Alone at the gathering, Douglas sat at a table by himself and thought. He ate cookies and he thought about the stories he had heard about Aunt Pearl and other relatives down the years. He thought about which stories were his favorites, and why. After twenty minutes or so, he settled on one that he wanted to share, the story of how the power went out when his family was having Christmas dinner at Aunt Pearl's one year, but having never told a story at a funeral before he didn't really know how to begin. Eventually, he sidled unnoticed up to a group of two aunts and an uncle, waited for a pause, and started in, but he stumbled early in the telling and was rewarded with unlooked-for sympathy and dismissal – "the poor boy!" the seemed to say – and they turned away from him and back to their own talk. Well, that didn't get him anywhere.

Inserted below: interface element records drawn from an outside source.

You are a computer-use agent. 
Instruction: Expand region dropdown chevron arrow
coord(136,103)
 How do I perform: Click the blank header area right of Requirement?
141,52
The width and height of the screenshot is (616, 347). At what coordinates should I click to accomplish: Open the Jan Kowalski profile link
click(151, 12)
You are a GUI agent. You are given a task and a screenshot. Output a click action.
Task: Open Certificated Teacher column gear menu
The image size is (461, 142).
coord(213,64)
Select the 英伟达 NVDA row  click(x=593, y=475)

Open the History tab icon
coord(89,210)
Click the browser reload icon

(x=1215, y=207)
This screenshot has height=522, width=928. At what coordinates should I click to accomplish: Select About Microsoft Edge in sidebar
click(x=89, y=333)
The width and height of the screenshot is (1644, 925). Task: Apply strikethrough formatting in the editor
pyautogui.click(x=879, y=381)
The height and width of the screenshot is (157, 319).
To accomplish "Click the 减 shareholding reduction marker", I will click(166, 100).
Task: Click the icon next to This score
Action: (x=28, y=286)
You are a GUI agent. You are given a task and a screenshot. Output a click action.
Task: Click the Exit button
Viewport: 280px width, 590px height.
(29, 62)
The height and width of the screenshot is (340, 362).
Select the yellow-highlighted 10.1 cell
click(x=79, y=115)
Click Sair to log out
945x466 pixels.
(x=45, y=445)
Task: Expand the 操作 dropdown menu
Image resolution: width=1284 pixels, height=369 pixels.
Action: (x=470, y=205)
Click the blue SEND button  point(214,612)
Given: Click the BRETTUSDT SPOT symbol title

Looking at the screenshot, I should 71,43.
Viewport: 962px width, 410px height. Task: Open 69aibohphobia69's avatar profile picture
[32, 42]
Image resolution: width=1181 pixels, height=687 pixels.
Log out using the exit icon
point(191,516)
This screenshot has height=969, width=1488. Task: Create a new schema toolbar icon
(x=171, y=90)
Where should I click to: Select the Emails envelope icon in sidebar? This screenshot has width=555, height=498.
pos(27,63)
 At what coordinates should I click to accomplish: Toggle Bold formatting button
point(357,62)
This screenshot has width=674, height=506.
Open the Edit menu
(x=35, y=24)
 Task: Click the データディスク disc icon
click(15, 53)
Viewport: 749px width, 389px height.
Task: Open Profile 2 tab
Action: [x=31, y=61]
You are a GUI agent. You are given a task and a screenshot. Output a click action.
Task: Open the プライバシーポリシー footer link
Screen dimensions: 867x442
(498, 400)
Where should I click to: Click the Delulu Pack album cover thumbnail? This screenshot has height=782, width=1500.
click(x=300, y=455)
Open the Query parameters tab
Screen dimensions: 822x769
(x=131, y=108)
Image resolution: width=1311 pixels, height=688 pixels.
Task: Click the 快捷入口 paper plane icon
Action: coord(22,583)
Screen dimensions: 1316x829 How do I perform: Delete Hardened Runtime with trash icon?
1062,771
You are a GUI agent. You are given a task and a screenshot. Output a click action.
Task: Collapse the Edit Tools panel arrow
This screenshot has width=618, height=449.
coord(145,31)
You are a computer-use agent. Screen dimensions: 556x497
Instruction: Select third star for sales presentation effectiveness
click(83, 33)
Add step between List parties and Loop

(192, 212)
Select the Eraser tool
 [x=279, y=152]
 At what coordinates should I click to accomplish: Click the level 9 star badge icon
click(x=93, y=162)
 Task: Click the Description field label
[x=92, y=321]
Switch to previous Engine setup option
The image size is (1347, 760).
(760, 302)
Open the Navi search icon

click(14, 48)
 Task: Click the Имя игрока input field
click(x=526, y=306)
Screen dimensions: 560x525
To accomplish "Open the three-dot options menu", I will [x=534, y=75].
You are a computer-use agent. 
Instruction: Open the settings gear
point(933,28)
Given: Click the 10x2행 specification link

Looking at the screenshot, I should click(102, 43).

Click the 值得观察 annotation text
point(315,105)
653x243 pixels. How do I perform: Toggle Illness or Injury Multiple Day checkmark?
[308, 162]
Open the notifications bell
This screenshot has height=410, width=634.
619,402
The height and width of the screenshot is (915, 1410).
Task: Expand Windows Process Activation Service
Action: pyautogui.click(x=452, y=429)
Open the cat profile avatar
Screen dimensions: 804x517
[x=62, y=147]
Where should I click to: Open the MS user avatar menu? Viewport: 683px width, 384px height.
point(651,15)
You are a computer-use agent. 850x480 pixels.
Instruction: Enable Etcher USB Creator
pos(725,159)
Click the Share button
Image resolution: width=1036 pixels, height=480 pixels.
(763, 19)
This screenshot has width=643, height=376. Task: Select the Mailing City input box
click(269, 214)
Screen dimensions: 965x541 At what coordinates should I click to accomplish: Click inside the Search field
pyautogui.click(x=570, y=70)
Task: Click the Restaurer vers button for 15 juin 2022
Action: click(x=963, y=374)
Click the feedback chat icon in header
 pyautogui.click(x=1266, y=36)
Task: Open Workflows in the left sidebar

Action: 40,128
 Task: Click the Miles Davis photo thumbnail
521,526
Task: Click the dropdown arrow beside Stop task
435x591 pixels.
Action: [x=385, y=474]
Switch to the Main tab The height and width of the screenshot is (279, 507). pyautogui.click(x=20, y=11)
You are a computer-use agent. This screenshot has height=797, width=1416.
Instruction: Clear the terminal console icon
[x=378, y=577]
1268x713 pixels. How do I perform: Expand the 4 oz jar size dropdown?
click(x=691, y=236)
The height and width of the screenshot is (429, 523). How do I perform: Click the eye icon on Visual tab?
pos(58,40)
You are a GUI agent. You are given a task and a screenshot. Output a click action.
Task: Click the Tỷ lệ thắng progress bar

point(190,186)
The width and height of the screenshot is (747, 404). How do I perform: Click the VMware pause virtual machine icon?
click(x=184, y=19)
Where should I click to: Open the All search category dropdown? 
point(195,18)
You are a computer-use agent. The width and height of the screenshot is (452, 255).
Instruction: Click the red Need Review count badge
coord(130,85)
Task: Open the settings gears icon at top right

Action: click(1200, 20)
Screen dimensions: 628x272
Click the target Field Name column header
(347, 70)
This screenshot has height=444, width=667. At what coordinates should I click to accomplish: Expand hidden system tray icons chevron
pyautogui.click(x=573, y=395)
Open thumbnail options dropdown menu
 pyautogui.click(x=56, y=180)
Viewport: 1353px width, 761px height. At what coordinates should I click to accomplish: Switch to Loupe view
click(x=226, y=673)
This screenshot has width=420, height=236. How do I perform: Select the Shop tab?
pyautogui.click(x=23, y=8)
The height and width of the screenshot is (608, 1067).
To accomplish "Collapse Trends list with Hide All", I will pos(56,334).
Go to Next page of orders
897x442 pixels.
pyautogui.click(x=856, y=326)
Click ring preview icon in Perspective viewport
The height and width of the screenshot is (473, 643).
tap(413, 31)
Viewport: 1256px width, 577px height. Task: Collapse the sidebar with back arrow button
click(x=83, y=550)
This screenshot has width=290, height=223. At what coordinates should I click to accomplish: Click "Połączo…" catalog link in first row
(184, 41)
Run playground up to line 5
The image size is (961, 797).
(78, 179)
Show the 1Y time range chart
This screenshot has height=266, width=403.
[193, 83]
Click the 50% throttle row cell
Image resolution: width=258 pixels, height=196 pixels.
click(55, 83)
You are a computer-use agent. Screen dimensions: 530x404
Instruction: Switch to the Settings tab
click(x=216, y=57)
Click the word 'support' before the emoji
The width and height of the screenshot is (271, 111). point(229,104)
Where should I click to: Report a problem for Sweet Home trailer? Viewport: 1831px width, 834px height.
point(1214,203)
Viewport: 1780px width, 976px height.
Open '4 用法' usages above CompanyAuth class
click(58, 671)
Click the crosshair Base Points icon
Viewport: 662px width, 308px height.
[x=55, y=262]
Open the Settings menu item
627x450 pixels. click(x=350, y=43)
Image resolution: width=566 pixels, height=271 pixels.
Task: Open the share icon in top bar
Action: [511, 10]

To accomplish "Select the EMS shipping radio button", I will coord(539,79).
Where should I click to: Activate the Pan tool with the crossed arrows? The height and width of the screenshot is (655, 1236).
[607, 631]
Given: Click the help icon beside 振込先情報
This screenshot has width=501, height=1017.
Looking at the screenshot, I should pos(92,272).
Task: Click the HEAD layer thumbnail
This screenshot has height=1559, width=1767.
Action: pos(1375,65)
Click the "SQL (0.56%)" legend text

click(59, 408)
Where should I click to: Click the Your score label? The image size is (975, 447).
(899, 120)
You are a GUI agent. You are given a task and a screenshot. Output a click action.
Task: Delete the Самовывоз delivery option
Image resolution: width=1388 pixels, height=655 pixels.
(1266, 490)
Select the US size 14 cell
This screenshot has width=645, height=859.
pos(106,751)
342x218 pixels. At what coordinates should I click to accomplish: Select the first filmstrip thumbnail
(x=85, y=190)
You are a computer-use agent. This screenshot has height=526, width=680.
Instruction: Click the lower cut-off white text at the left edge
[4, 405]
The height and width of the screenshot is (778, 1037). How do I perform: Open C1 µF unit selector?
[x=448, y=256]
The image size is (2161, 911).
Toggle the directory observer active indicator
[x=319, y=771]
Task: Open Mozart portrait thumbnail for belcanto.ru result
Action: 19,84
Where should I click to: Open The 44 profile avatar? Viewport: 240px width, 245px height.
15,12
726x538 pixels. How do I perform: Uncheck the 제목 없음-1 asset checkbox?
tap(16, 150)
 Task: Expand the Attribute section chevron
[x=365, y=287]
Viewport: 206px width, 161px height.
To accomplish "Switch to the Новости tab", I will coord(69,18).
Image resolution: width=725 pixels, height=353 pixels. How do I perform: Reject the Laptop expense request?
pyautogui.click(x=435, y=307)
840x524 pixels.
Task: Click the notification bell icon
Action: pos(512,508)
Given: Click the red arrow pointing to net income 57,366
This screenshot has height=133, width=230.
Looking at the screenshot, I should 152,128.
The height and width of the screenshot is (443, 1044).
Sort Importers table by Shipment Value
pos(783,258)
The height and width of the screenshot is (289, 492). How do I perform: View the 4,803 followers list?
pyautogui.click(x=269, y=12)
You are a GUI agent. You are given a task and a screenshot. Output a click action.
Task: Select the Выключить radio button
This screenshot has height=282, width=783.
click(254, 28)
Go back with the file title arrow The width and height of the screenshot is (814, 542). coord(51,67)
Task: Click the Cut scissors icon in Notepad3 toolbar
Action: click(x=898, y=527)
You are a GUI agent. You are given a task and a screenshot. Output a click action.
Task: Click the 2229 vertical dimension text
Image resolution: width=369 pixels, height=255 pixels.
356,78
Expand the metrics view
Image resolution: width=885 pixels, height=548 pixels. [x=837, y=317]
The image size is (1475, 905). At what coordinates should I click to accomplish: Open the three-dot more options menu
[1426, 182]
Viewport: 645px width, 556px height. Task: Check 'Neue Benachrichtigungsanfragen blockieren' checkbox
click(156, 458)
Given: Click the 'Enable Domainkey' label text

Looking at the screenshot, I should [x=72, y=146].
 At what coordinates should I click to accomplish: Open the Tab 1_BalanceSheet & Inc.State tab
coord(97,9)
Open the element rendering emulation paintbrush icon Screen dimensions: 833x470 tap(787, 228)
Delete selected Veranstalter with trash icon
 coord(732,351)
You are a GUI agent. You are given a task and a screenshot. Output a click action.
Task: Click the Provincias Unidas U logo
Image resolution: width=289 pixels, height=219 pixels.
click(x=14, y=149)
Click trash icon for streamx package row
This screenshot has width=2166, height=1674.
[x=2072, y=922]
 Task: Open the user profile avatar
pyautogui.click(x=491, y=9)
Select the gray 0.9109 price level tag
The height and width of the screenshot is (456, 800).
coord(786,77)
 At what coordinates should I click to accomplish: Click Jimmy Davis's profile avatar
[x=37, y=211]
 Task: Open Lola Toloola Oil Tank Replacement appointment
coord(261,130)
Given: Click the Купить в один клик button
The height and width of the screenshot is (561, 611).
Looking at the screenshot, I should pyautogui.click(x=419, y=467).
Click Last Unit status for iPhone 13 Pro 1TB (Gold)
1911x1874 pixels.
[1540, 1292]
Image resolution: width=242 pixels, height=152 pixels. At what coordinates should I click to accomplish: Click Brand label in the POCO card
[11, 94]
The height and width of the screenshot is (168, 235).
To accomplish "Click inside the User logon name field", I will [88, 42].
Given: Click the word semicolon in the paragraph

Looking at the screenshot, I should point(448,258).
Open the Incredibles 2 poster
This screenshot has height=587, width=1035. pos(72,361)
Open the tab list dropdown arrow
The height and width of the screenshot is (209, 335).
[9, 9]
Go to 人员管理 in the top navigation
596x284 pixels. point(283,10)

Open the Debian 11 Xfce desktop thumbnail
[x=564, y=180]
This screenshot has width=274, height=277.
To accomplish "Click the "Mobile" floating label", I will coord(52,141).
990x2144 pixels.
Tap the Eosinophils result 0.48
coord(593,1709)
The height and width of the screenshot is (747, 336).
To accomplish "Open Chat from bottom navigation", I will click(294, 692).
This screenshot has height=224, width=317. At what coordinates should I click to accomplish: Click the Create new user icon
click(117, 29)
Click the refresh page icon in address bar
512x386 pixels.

Left again to himself, Doug got to thinking about what it is that makes a good story, and what it takes to tell one. The family certainly had its share of storytellers. Some held their listeners in thrall by virtue of their place in the family, whether because of their age or their status as the only one living who could remember thus and such; others held the minds of their listeners, even with an old story many times told, by their obvious love of the stories, and the telling, and the listening of their audience. These would make a point of catching in new listeners by tossing out an intriguing phrase as someone happened to walk by or pass within earshot, and took delight in tempting otherwise-occupied people into interrupting errands and other busyness for the sake of listening, delaying meals, chores, and departures for the sake of a tale. Doug had watched them many times, watched and listened, and had seen them coax and play their listeners like fish into a net or sheep into a pen. Like otherwise respectable people into a carnival show.